[Stored items]
· · · · ·

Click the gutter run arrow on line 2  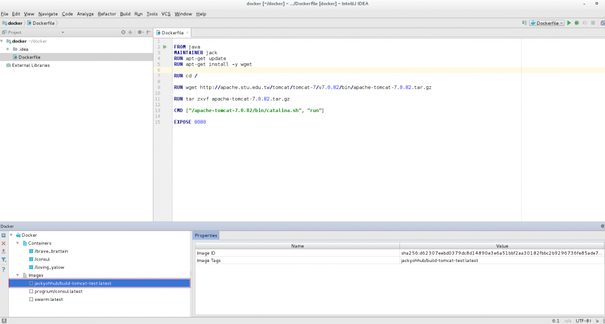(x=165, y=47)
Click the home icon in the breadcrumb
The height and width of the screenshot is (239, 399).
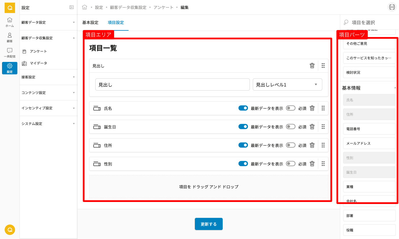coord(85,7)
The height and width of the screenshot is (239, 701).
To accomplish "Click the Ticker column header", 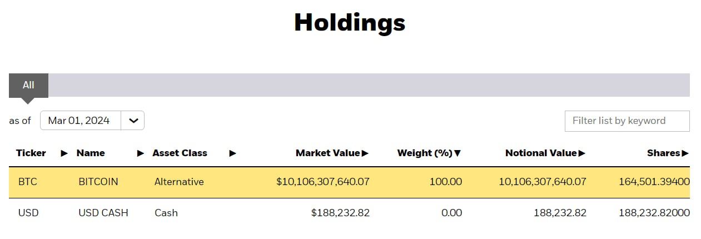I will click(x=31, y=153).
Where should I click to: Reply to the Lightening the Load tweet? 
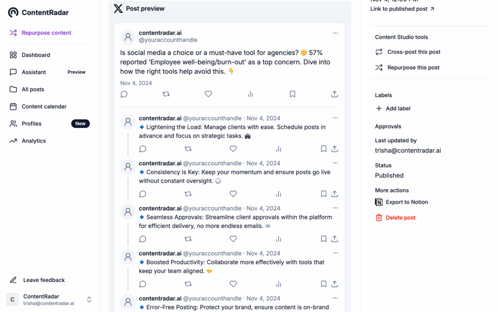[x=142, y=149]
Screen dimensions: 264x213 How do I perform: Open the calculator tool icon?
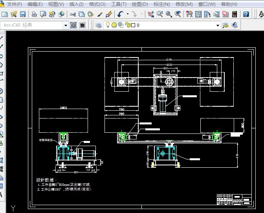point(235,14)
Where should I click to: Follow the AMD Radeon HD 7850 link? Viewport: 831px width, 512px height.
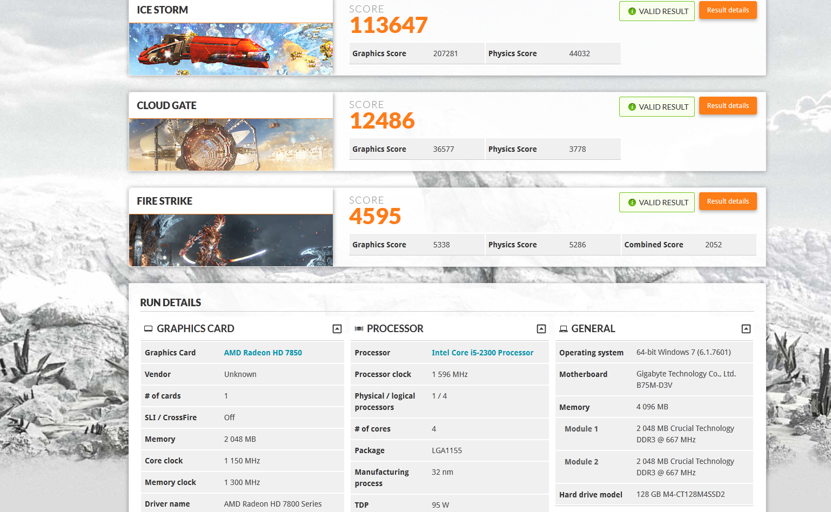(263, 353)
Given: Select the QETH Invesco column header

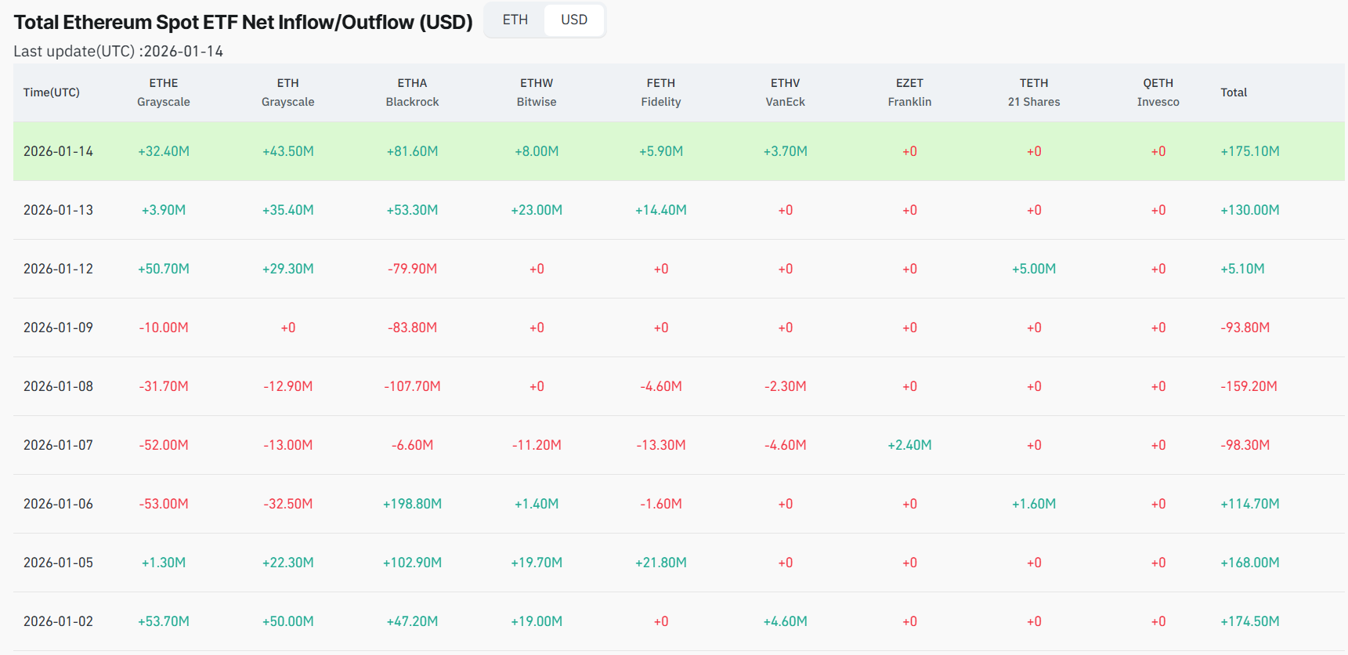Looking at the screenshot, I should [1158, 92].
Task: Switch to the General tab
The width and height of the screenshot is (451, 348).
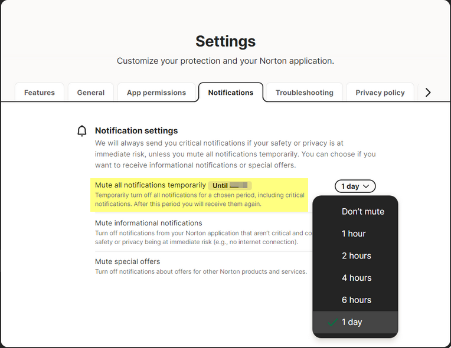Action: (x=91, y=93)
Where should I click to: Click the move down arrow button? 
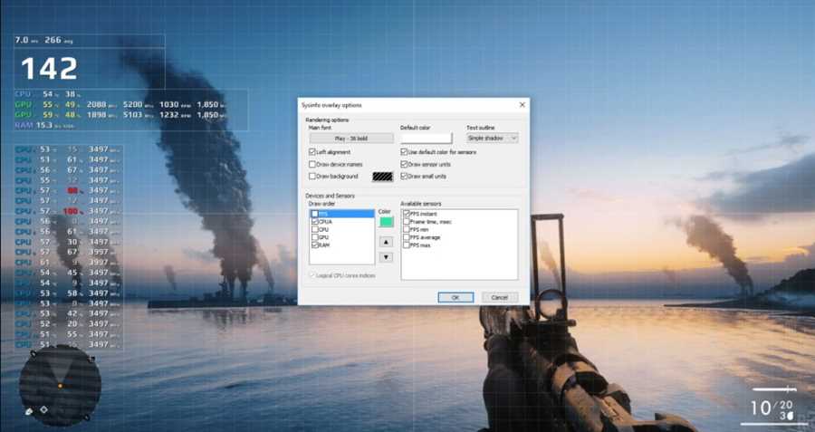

· · · · ·

▸ EXERCISE:
The answer must consist of the line containing "Where should I click to: Follow" and every line after it through the end of the records, retyped exactly, with all pictures left out.

▸ EXPECTED ANSWER:
Where should I click to: Follow the AMD Radeon HD 7850 link? Viewport: 831px width, 512px height.
(263, 353)
Given: Select the QETH Invesco column header

Looking at the screenshot, I should [1158, 92].
Task: Switch to the General tab
The width and height of the screenshot is (451, 348).
Action: (x=91, y=93)
Where should I click to: Click the move down arrow button? 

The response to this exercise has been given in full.